- Data shown:
↓↓↓

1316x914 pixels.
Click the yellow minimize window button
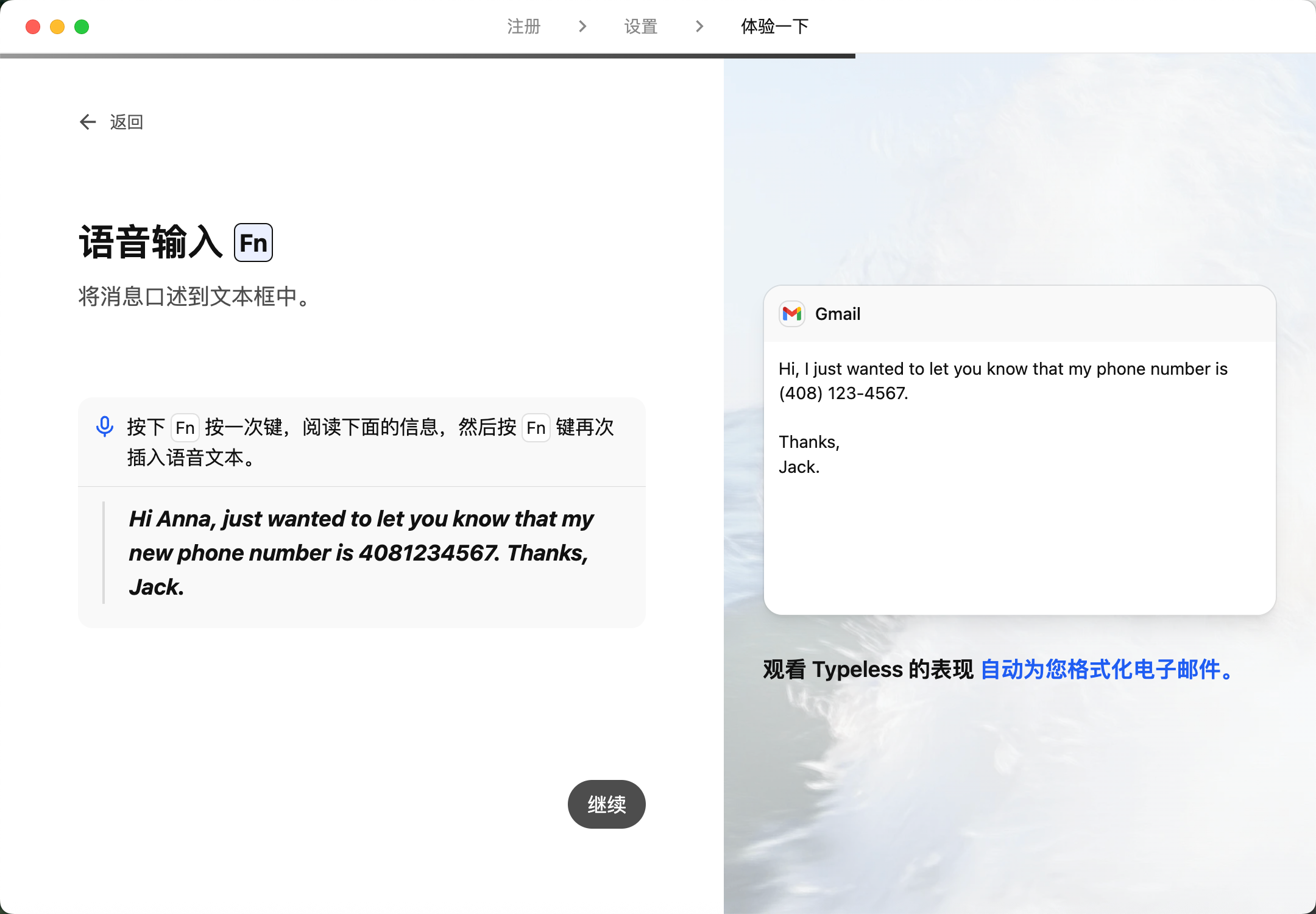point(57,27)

↑↑↑
↓↓↓

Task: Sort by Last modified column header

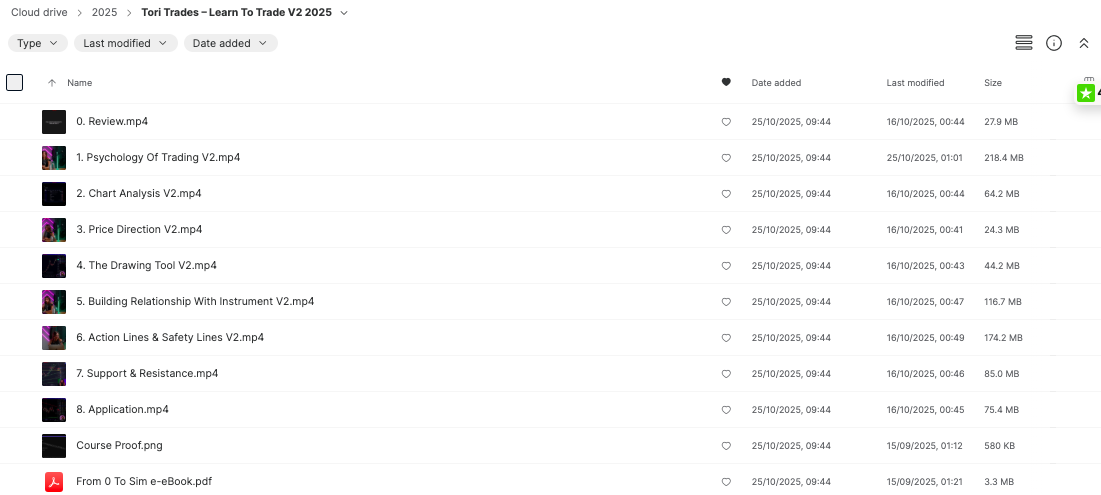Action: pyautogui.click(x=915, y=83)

↑↑↑

- What you need to do: Change "minimize" to "close" in the records from the line containing "1316x914 pixels." down through the line containing "point(57,27)", and give those lines again with nothing else altered. Leave the pictures out of your answer.

- Exercise result:
1316x914 pixels.
Click the yellow close window button
point(57,27)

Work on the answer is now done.